Source data: Begin

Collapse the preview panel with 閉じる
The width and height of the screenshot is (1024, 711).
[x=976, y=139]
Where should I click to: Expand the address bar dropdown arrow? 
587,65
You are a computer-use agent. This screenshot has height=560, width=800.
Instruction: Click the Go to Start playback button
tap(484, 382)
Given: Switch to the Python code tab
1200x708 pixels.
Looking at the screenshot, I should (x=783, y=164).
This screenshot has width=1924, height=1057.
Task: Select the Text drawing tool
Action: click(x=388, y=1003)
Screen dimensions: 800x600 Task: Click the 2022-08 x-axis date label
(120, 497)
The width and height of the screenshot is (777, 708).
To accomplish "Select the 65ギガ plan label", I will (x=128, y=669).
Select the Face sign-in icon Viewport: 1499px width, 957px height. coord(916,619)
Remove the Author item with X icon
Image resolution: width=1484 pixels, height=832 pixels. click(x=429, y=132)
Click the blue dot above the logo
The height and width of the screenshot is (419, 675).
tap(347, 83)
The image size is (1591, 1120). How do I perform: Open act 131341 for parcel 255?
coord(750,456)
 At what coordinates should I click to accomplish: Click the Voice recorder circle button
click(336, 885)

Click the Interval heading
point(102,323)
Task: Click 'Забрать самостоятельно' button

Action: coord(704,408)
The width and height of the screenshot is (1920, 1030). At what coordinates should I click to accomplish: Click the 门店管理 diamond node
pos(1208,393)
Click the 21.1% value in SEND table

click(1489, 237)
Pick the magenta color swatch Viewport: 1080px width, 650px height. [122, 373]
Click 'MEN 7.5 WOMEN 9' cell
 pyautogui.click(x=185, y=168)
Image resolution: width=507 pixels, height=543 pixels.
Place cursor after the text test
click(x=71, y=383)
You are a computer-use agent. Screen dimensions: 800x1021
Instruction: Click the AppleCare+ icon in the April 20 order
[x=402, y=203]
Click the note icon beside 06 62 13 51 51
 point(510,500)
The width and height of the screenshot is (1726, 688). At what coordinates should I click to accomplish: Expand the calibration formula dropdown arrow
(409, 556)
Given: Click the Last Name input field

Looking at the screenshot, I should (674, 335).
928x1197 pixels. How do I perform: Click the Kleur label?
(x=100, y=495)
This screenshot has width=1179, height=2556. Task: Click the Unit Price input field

Source data: End

**Assigned task:** Give the number of lines in the entries that contain the word "computer", with no other text.

**Exercise response:** 2